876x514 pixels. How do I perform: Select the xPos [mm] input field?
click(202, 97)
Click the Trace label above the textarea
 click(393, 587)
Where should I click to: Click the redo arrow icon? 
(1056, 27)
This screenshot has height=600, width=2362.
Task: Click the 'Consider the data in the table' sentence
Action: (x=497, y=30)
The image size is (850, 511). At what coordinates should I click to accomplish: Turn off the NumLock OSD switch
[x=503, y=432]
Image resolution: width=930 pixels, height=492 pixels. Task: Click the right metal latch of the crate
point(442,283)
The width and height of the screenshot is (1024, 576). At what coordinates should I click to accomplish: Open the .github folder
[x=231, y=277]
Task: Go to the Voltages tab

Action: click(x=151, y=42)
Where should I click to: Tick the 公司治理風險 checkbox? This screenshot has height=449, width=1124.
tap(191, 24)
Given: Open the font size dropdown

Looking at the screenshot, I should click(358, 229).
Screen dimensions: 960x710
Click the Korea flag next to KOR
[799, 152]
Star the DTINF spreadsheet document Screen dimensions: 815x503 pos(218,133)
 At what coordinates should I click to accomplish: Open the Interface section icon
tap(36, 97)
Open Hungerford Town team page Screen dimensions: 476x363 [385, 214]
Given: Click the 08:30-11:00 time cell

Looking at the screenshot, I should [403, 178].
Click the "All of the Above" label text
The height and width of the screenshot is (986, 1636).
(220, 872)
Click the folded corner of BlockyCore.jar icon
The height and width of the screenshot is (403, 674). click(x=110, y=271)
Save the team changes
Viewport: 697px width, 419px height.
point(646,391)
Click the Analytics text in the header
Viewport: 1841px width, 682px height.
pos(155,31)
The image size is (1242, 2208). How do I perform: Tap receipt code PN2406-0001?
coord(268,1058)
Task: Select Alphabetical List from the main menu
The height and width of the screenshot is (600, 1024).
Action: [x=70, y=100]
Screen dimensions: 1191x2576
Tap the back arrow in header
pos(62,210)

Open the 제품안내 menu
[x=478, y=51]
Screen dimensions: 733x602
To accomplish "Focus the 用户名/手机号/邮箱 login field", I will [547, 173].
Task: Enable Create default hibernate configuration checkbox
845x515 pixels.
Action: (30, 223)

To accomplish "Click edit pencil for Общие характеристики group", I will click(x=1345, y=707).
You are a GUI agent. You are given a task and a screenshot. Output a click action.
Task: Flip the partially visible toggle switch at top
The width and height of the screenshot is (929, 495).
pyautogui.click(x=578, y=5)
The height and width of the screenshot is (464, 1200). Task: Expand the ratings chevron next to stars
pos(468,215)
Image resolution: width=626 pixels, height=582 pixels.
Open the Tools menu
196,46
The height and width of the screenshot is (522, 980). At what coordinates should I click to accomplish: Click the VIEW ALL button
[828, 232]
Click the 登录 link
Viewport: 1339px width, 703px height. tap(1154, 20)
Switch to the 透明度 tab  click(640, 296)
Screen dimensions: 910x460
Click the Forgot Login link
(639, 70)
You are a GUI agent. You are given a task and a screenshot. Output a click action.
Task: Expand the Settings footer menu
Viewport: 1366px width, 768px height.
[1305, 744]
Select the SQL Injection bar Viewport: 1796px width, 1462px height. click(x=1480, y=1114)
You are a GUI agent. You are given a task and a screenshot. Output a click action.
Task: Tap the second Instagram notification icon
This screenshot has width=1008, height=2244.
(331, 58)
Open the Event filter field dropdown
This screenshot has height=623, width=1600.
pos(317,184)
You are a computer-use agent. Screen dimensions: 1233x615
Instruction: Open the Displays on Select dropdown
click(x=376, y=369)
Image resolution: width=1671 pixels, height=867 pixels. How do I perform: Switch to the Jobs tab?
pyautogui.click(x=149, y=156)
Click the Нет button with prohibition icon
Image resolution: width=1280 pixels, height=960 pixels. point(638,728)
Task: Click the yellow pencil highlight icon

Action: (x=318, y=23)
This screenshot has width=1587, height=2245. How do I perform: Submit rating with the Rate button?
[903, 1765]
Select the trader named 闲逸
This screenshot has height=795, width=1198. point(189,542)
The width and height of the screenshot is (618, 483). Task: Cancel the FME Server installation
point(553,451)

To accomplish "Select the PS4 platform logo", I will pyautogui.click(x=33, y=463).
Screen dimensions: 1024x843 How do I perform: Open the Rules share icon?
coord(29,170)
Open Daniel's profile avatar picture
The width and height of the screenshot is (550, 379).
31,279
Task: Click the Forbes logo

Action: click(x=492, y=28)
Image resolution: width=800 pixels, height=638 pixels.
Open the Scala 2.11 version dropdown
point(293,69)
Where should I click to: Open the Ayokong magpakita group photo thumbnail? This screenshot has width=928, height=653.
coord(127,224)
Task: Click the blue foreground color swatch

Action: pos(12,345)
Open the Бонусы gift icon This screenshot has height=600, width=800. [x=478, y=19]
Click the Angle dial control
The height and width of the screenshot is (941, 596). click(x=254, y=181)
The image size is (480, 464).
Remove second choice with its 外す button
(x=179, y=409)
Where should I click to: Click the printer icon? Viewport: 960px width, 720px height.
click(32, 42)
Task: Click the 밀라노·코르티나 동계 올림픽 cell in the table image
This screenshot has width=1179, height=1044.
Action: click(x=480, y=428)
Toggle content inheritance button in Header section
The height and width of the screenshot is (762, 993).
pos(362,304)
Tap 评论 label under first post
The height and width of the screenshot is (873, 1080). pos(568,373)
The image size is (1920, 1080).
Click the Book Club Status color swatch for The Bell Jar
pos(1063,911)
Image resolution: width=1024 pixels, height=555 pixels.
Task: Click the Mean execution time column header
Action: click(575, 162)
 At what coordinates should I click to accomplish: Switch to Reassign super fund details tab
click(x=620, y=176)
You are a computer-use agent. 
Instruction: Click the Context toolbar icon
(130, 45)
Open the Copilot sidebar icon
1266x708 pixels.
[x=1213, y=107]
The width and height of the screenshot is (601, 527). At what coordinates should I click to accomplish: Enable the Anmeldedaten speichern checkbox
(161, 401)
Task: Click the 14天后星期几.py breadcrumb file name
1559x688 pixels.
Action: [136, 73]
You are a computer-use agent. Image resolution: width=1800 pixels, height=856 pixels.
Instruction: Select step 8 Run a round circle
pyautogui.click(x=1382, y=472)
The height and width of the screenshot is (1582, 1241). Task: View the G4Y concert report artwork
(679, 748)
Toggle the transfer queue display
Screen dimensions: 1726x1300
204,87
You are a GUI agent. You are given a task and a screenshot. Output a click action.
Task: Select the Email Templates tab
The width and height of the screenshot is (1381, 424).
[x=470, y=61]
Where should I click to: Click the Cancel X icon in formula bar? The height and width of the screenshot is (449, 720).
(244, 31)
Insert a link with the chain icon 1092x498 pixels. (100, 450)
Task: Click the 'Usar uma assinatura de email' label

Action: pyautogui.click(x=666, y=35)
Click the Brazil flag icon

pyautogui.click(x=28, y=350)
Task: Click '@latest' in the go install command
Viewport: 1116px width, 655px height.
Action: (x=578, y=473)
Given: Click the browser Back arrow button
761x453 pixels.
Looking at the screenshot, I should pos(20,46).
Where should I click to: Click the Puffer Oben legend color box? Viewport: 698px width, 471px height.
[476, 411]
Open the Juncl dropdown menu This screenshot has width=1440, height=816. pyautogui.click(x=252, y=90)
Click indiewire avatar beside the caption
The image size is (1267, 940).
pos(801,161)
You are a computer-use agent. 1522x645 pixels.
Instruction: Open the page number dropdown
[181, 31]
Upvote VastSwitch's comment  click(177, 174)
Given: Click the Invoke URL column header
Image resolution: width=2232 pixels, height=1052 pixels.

- _TASK_: Show each line from the material above where the string "will" can be found.

- _ANSWER SPACE_:
To accomplish "Focus the 用户名/手机号/邮箱 login field", I will [547, 173].
To accomplish "Click edit pencil for Общие характеристики group", I will click(x=1345, y=707).
To accomplish "Select the PS4 platform logo", I will pyautogui.click(x=33, y=463).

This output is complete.